Start of Article

Wednesday 21 December 2011

Winners Help

BubblesBrian came back to yesterday's Winners Overrated post with this comment:

Thanks for the remarks on your blog.

You say that "Betting is not about finding winners.", now I'm not being pedantic or ignorant here, but surely that's what betting is precisely all about. Finding winners that make you more money than the losing bets.

As I mentioned my biggest problem is that it's so subjective, two different people could bet on exactly the same results and generate a profit, one can say they followed value the can state that they went with gut feeling, yet you would say they have both achieved value. Yet who is right? The person who admits they chose value or the person that denied it? Because it's subjective there is no definite answer.

I am a little fish in the shark infested waters at the moment, so as such I don't fully understand every concept about the gambling world. And obviously I am open to learning about it in order to help myself succeed. I will hopefully have a eureka moment when finally it clicks and suddenly it becomes clear. Until then I will continue to search out good guides and read what I can find to improve my knowledge.
There is no finer resource for improving your knowledge of sports investing than this blog :) Yes, winners certainly help, but my line "betting is not about finding winners" was not meant to be taken literally. Rather, it was intended to make the point that successful betting is about MORE than just finding winners. Winners alone will not cut it.

To address your question of value being subjective, and subjectivity is not a problem at all - it's how we make our money, in sports betting this is of course true. If we all agreed on the true price, betting exchanges wouldn't do too much business. Also, understand that it is not possible to say after one match that you had a value bet. A win doesn't make the bet value, and a loss doesn't mean the bet wasn't value. You can only be confident that you have value if you consistently make money, and if you are, then you are finding value whether you realise it or not.

Understanding the concept of value is actually the easy part - the harder part is finding it!

End of Article
Start of Source material

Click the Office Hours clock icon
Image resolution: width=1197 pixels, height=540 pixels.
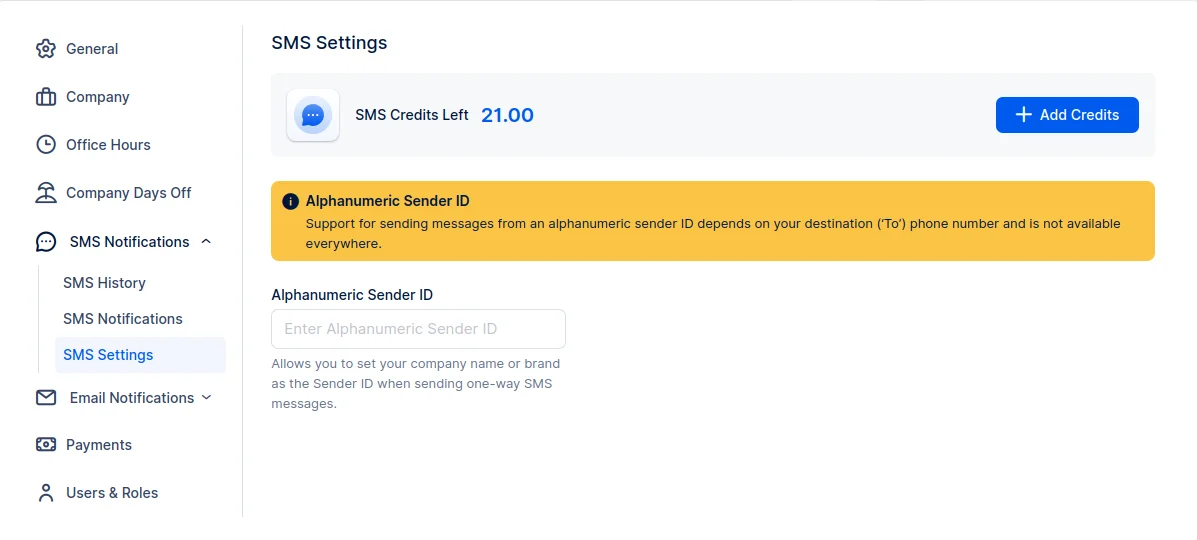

End of Source material

Problem to solve
Resume the blog post on winners and value in sports betting, starting right after its last sentence.

Written response
I was about to publish this post when I saw that the Sultan has weighed in on this debate again. Worth a read in full, but the last part I thought was particularly astute when trading in play. While tennis doesn't do it for me, basketball and the NFL do, and these comments are exactly how I think about finding value trading these sports. I don't see the same opportunities in football due to the pre-determined direction of price movements.
How do you know that the price you are taking is value? That is all down to experience of watching and analysing the markets. For example, I know instantly when a price in a tennis match looks like good value because I have studied those markets for years and can work out the probability of a particular event happening based on instinct and intuition. I see patterns emerging that I recognise and these are based on a variety of factors, the key ones being the players themselves and how they tend to perform and the market and how the prices tend to move. Remember, the market fluctuations are driven by human emotions and reactions to what is happening in the game. If you can spot over-reactions, then you can spot the value. You won't get it right every time, you may not even get it right MOST of the time but that doesn't matter because your risk-reward ratio should ensure that, in the long run, you will come out on top.

1 comment:

gundulf said...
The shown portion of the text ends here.